--- Exercise objective ---
Exactly as written, repeat all of the records below.

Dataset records

▬▬▬▬▬▬

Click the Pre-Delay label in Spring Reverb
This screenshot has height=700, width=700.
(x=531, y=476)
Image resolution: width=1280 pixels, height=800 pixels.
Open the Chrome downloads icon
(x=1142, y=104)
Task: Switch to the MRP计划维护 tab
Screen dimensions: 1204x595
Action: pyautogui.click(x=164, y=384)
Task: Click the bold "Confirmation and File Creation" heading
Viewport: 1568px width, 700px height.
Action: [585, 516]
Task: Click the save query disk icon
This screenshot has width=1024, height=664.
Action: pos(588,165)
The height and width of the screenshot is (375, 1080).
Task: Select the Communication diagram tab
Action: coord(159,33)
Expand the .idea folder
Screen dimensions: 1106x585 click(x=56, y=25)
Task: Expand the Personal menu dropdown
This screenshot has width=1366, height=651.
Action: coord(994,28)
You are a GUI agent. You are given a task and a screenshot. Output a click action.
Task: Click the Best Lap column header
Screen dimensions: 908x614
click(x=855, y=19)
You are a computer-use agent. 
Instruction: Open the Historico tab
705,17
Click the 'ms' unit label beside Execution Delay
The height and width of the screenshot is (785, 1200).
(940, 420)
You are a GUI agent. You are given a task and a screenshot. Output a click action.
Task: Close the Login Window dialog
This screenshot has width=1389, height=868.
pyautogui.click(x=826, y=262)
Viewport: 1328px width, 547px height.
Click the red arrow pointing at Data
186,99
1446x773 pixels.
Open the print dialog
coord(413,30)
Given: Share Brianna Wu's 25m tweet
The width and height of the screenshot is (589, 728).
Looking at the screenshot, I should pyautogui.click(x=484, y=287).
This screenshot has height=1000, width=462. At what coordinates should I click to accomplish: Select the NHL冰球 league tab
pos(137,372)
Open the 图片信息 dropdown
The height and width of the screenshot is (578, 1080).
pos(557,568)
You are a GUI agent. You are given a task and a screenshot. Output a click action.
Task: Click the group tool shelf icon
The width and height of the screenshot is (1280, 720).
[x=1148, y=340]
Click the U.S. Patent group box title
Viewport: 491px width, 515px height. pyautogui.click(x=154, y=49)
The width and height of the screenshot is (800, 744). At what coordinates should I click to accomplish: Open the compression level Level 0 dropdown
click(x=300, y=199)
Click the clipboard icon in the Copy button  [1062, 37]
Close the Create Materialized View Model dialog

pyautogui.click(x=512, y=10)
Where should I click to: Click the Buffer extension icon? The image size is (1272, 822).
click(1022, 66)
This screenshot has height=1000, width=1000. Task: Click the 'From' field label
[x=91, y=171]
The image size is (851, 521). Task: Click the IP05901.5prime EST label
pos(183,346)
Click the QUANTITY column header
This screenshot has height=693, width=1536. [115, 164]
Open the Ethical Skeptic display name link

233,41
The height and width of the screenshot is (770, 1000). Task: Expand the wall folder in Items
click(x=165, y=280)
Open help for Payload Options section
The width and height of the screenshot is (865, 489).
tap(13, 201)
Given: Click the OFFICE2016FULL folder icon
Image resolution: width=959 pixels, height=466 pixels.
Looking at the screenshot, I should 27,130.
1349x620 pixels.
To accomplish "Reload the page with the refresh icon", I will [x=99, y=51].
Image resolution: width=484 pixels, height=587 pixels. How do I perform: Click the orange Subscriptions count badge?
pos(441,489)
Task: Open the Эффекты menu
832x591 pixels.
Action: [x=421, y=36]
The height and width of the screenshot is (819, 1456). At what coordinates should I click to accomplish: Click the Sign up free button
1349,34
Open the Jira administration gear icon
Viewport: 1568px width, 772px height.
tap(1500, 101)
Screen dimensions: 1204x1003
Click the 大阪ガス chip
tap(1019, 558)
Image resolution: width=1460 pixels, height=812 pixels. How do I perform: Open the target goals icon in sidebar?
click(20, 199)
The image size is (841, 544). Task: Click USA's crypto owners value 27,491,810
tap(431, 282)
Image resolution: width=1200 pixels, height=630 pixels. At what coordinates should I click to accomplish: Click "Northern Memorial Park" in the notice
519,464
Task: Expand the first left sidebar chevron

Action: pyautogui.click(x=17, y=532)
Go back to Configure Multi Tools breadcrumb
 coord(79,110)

▬▬▬▬▬▬

--- Your solution ---
Click the Pre-Delay label in Spring Reverb
This screenshot has height=700, width=700.
(x=531, y=476)
Image resolution: width=1280 pixels, height=800 pixels.
Open the Chrome downloads icon
(x=1142, y=104)
Task: Switch to the MRP计划维护 tab
Screen dimensions: 1204x595
Action: pyautogui.click(x=164, y=384)
Task: Click the bold "Confirmation and File Creation" heading
Viewport: 1568px width, 700px height.
Action: [585, 516]
Task: Click the save query disk icon
This screenshot has width=1024, height=664.
Action: pos(588,165)
The height and width of the screenshot is (375, 1080).
Task: Select the Communication diagram tab
Action: coord(159,33)
Expand the .idea folder
Screen dimensions: 1106x585 click(x=56, y=25)
Task: Expand the Personal menu dropdown
This screenshot has width=1366, height=651.
Action: coord(994,28)
You are a GUI agent. You are given a task and a screenshot. Output a click action.
Task: Click the Best Lap column header
Screen dimensions: 908x614
click(x=855, y=19)
You are a computer-use agent. 
Instruction: Open the Historico tab
705,17
Click the 'ms' unit label beside Execution Delay
The height and width of the screenshot is (785, 1200).
(940, 420)
You are a GUI agent. You are given a task and a screenshot. Output a click action.
Task: Close the Login Window dialog
This screenshot has width=1389, height=868.
pyautogui.click(x=826, y=262)
Viewport: 1328px width, 547px height.
Click the red arrow pointing at Data
186,99
1446x773 pixels.
Open the print dialog
coord(413,30)
Given: Share Brianna Wu's 25m tweet
The width and height of the screenshot is (589, 728).
Looking at the screenshot, I should pyautogui.click(x=484, y=287).
This screenshot has height=1000, width=462. At what coordinates should I click to accomplish: Select the NHL冰球 league tab
pos(137,372)
Open the 图片信息 dropdown
The height and width of the screenshot is (578, 1080).
pos(557,568)
You are a GUI agent. You are given a task and a screenshot. Output a click action.
Task: Click the group tool shelf icon
The width and height of the screenshot is (1280, 720).
[x=1148, y=340]
Click the U.S. Patent group box title
Viewport: 491px width, 515px height. pyautogui.click(x=154, y=49)
The width and height of the screenshot is (800, 744). At what coordinates should I click to accomplish: Open the compression level Level 0 dropdown
click(x=300, y=199)
Click the clipboard icon in the Copy button  [1062, 37]
Close the Create Materialized View Model dialog

pyautogui.click(x=512, y=10)
Where should I click to: Click the Buffer extension icon? The image size is (1272, 822).
click(1022, 66)
This screenshot has height=1000, width=1000. Task: Click the 'From' field label
[x=91, y=171]
The image size is (851, 521). Task: Click the IP05901.5prime EST label
pos(183,346)
Click the QUANTITY column header
This screenshot has height=693, width=1536. [115, 164]
Open the Ethical Skeptic display name link

233,41
The height and width of the screenshot is (770, 1000). Task: Expand the wall folder in Items
click(x=165, y=280)
Open help for Payload Options section
The width and height of the screenshot is (865, 489).
tap(13, 201)
Given: Click the OFFICE2016FULL folder icon
Image resolution: width=959 pixels, height=466 pixels.
Looking at the screenshot, I should 27,130.
1349x620 pixels.
To accomplish "Reload the page with the refresh icon", I will [x=99, y=51].
Image resolution: width=484 pixels, height=587 pixels. How do I perform: Click the orange Subscriptions count badge?
pos(441,489)
Task: Open the Эффекты menu
832x591 pixels.
Action: [x=421, y=36]
The height and width of the screenshot is (819, 1456). At what coordinates should I click to accomplish: Click the Sign up free button
1349,34
Open the Jira administration gear icon
Viewport: 1568px width, 772px height.
tap(1500, 101)
Screen dimensions: 1204x1003
Click the 大阪ガス chip
tap(1019, 558)
Image resolution: width=1460 pixels, height=812 pixels. How do I perform: Open the target goals icon in sidebar?
click(20, 199)
The image size is (841, 544). Task: Click USA's crypto owners value 27,491,810
tap(431, 282)
Image resolution: width=1200 pixels, height=630 pixels. At what coordinates should I click to accomplish: Click "Northern Memorial Park" in the notice
519,464
Task: Expand the first left sidebar chevron

Action: pyautogui.click(x=17, y=532)
Go back to Configure Multi Tools breadcrumb
 coord(79,110)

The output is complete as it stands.